Dataset records
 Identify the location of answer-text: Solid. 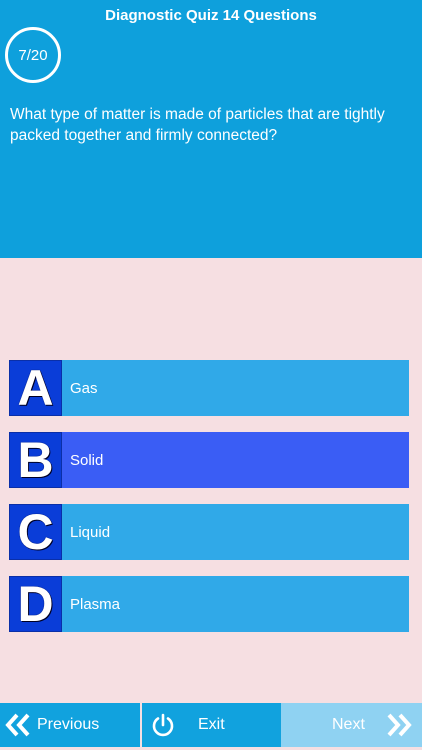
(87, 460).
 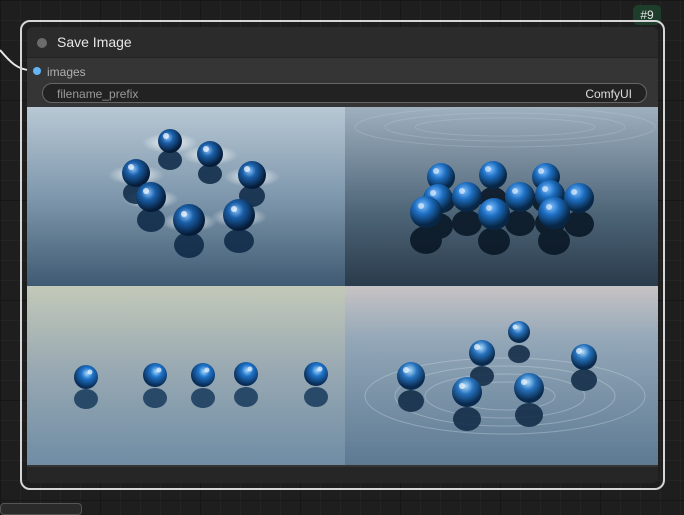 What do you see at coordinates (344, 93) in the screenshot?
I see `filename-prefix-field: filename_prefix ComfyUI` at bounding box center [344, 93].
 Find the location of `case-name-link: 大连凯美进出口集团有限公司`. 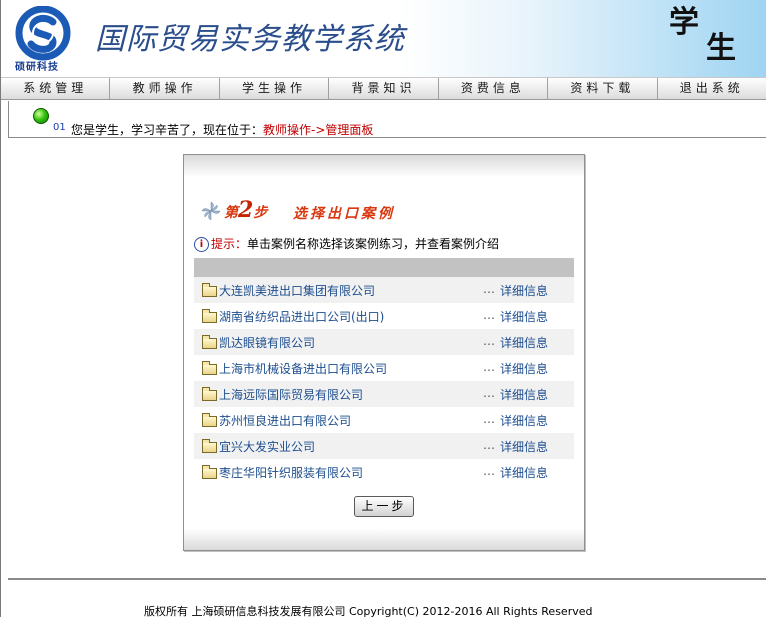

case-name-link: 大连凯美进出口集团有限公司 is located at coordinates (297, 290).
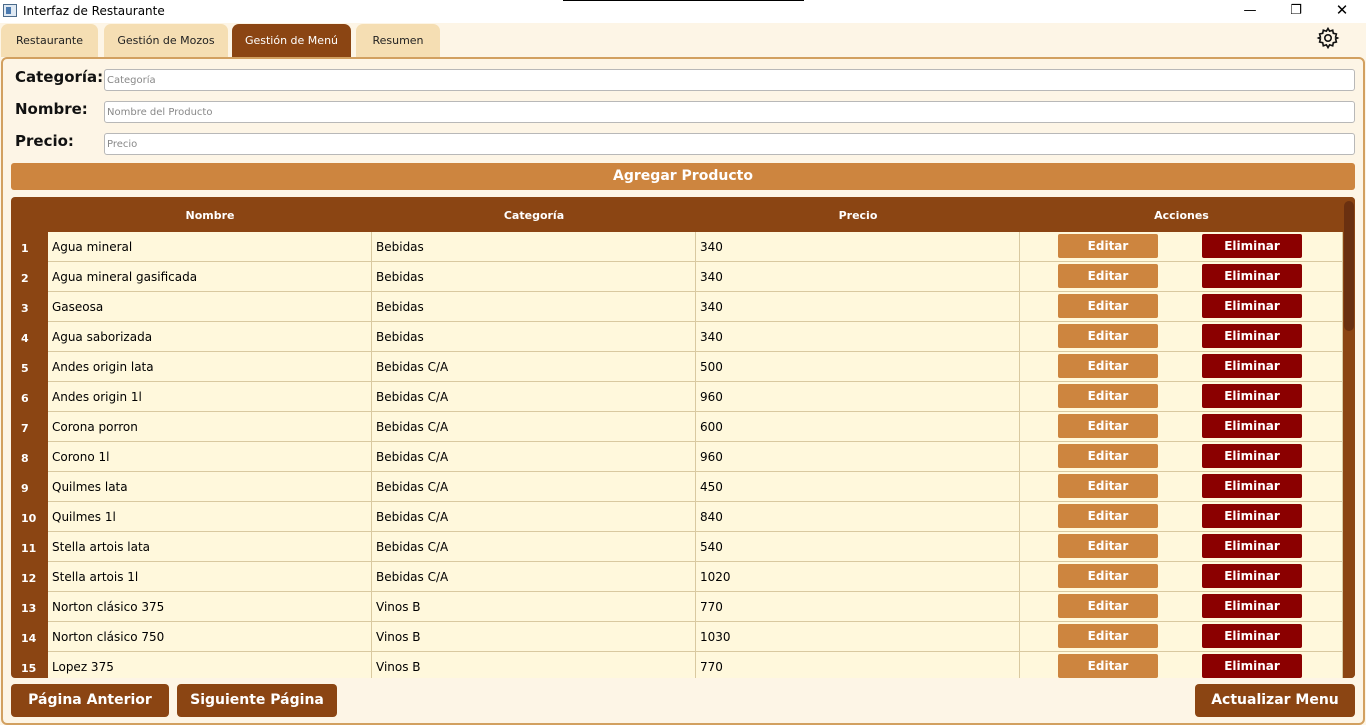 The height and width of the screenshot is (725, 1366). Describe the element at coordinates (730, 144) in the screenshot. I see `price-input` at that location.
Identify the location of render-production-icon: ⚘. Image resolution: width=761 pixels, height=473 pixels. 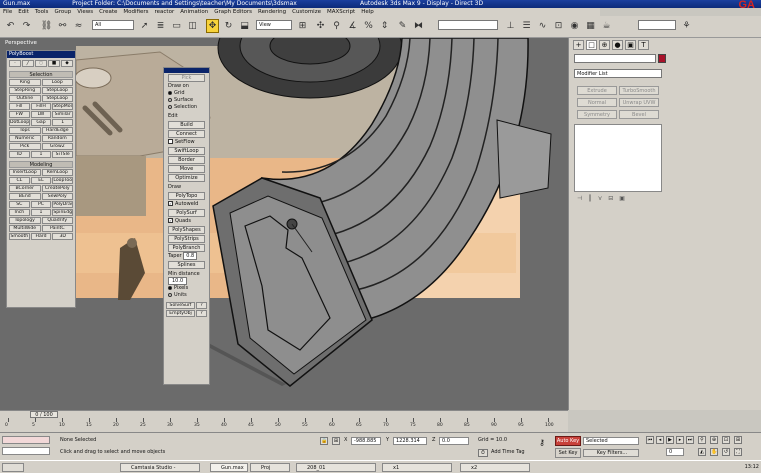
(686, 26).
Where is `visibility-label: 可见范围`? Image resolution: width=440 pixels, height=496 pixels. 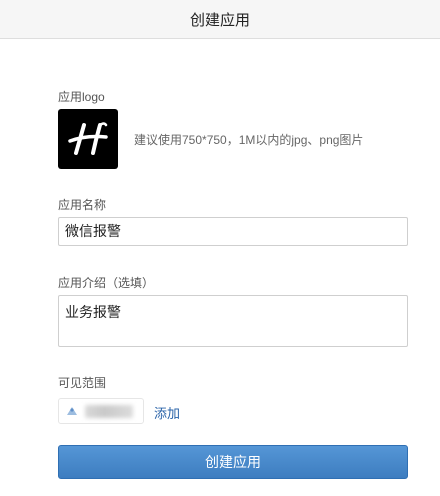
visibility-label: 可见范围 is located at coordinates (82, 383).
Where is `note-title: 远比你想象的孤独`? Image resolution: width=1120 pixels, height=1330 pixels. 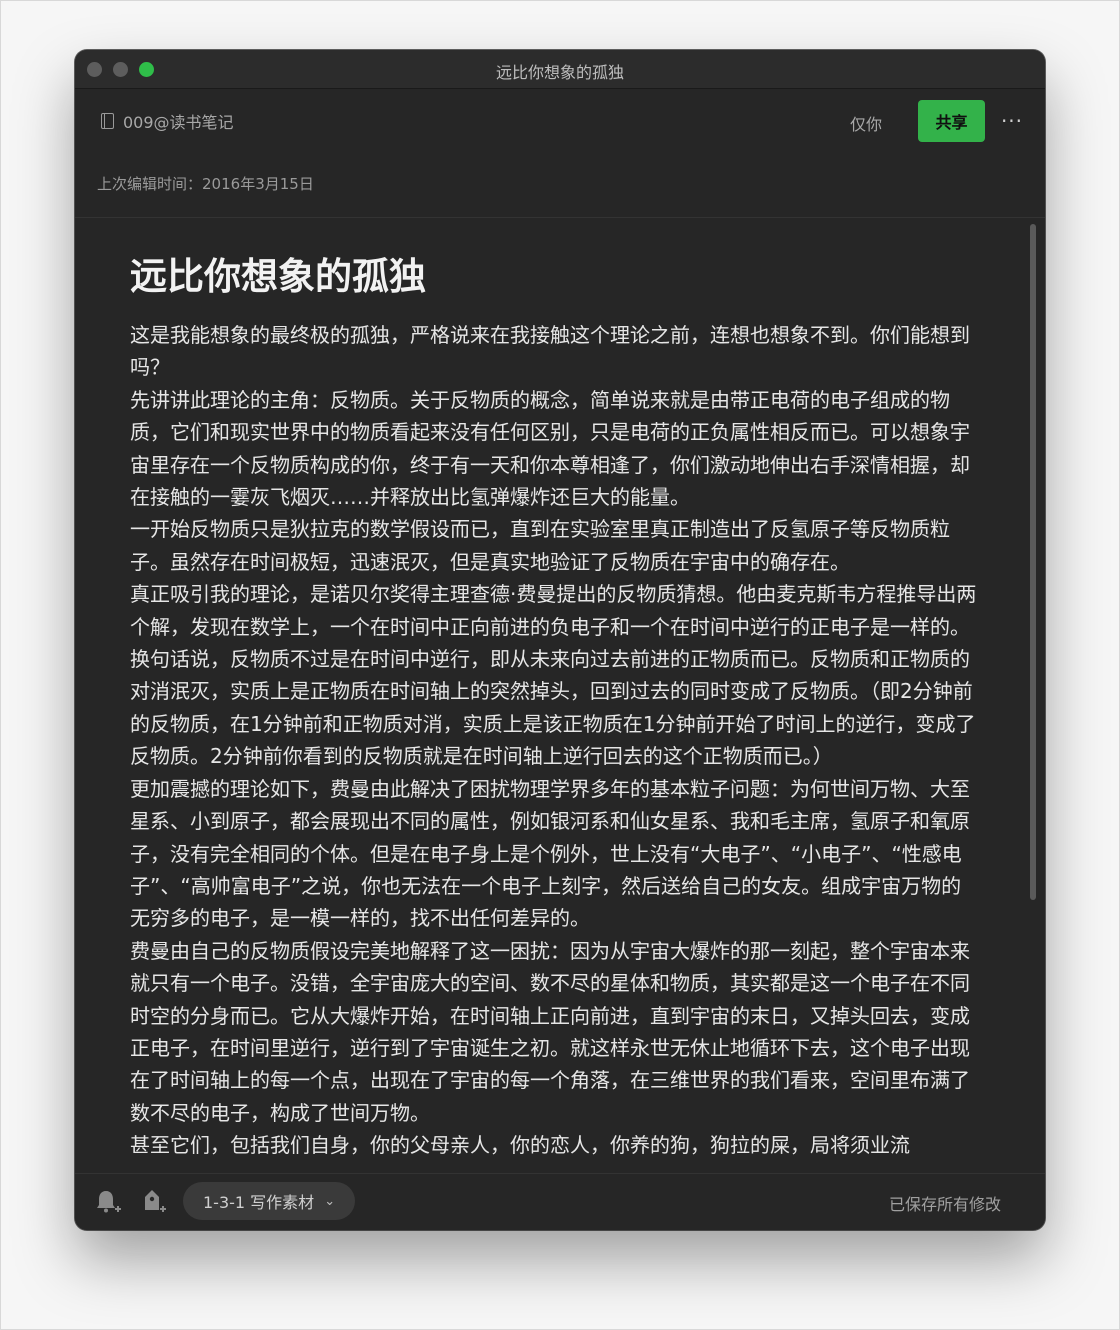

Requirement
Arrange the lines above as a Markdown table with the columns Row and Line, numbering each row and skipping blank lines. Leave the pictures out.

Task solution
| Row | Line |
|---|---|
| 1 |  Identify the location of answer-text: Solid.  |
| 2 | (87, 460). |
| 3 |   What do you see at coordinates (344, 93) in the screenshot? |
| 4 | I see `filename-prefix-field: filename_prefix ComfyUI` at bounding box center [344, 93]. |
| 5 |  Find the location of `case-name-link: 大连凯美进出口集团有限公司`.  |
| 6 | case-name-link: 大连凯美进出口集团有限公司 is located at coordinates (297, 290). |
| 7 |  The height and width of the screenshot is (725, 1366). Describe the element at coordinates (730, 144) in the screenshot. I see `price-input` at that location. |
| 8 | Identify the location of render-production-icon: ⚘. Image resolution: width=761 pixels, height=473 pixels.  |
| 9 | (686, 26). |
| 10 | Where is `visibility-label: 可见范围`? Image resolution: width=440 pixels, height=496 pixels.  |
| 11 | visibility-label: 可见范围 is located at coordinates (82, 383). |
| 12 | Where is `note-title: 远比你想象的孤独`? Image resolution: width=1120 pixels, height=1330 pixels.  |